Texto de leitura:
· · · · ·

A questão é toda essa competência formal é usada -- e talvez eu esteja sendo injusto com algumas pessoas aqui, mas é a única expressão que me parece cabível -- de má-fé. Por exemplo, nem todos os especialistas são "criados iguais". É possível encontrar cientistas com credenciais impressionantes que defendem ideias absurdas, como um psiquiatra de Harvard e ganhador do Prêmio Pulitzer que acreditava que abduções alienígenas são reais.
Esse é um problema velho conhecido no jornalismo dito "feminino" ou "de saúde": dado um tratamento médico/estético qualquer, não importa o quanto seja caro, maluco ou inútil, sempre haverá um(a) médico(a) fotogênico e bem-falante disposto a promovê-lo. O correto, como já sugeria Bertrand Russell em seu ensaio sobre O Valor do Ceticismo, é sempre buscar o consenso dos especialistas na área.
Mas o baixo-ventre foge do consenso: ele ama o dissidente sensacional, e glorifica o papel do "herege". Se ouve mais de uma fonte, seleciona-as de modo enviesado, para obter o máximo de impacto, ou executa um trabalho de edição que desafia as noções mais comezinhas de honestidade intelectual. Quando chamado às falas, o mascate erige-se em defensor da liberdade de expressão, da livre circulação de ideias e coisas assim. Porque, afinal, dissidentes não merecem voz? Isto aqui é uma nova inquisição?

· · · · ·

Material de consulta:
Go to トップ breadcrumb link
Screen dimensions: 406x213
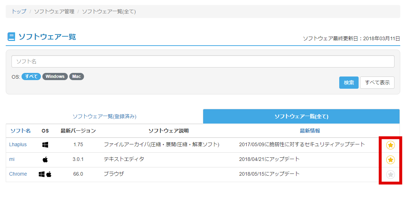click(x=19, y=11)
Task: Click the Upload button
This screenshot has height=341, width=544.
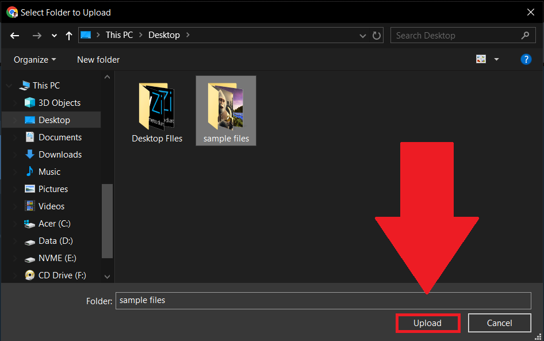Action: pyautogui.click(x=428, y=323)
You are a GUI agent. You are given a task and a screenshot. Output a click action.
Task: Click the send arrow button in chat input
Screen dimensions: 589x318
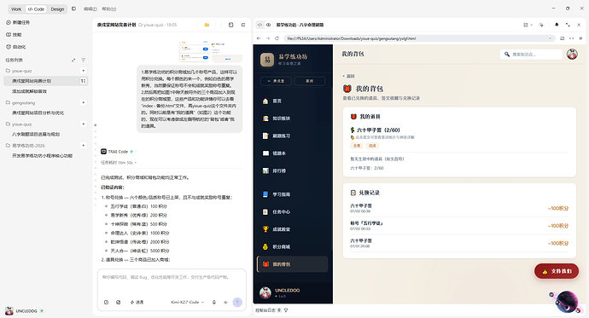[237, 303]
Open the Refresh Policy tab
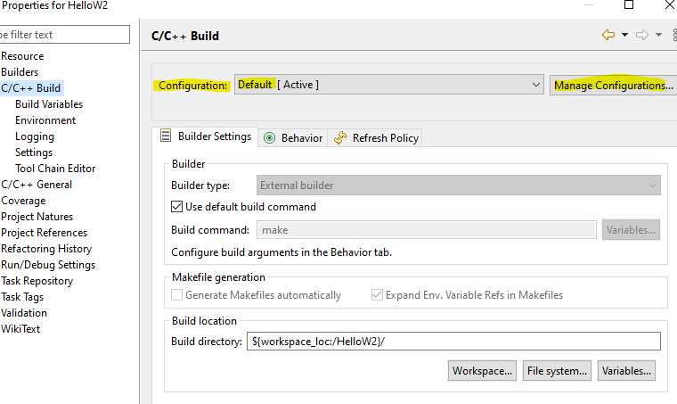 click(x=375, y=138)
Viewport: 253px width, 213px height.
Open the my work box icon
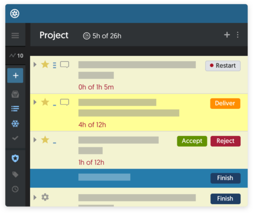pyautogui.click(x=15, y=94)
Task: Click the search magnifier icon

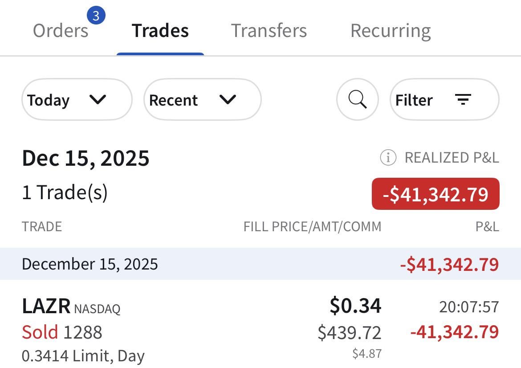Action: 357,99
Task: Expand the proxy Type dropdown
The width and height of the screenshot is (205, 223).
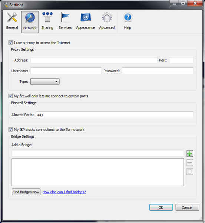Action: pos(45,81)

· · · · ·

Enunciado:
Dê seguimento ao texto sobre especialistas, consenso científico e jornalismo sensacionalista, começando logo após a última frase apresentada. As entradas não têm nenhuma relação com o texto.

Resposta:
Esse tipo de reação costuma levantar poeira suficiente para permitir ao mascate sair de fininho, mas a resposta correta é: quem divulga algo tem a responsabilidade, primeiro, de selecionar com serenidade o que será divulgado (esta ideia tem alguma relevância real, para além de seu potencial como ímã de cliques? qual a consequência de meus leitores acreditarem nisso?); segundo, de fazer a divulgação oferecendo o contexto adequado. Se a alegação viola a ortodoxia da área, isso precisa ficar claro. Eu mesmo já escrevi sobre algumas teorias fora do mainstream, mas com todas as ressalvas necessárias (espero).
Como escrevi lá em cima, o baixo-ventre é parte indissociável do todo. O mascate de mistérios está para a divulgação científica como a pornografia está para a liberdade de criação artística, ou o "crackpotismo" está para a liberdade acadêmica. Esse fato é frustrante, porque o mascate deixa atrás de si um rastro de erros e incompreensões que o divulgador sério se vê obrigado a retrabalhar e, como dizem por aí, o número de palavras necessário para desfazer uma bobagem é uma função exponencial do número de palavras necessário para dizer a bobagem. Debaixo do tronco não é um lugar agradável de visitar, mas é preciso, de vez em quando, dar uma farejada ali, antes que os gases acumulados estourem de surpresa na cara de alguém.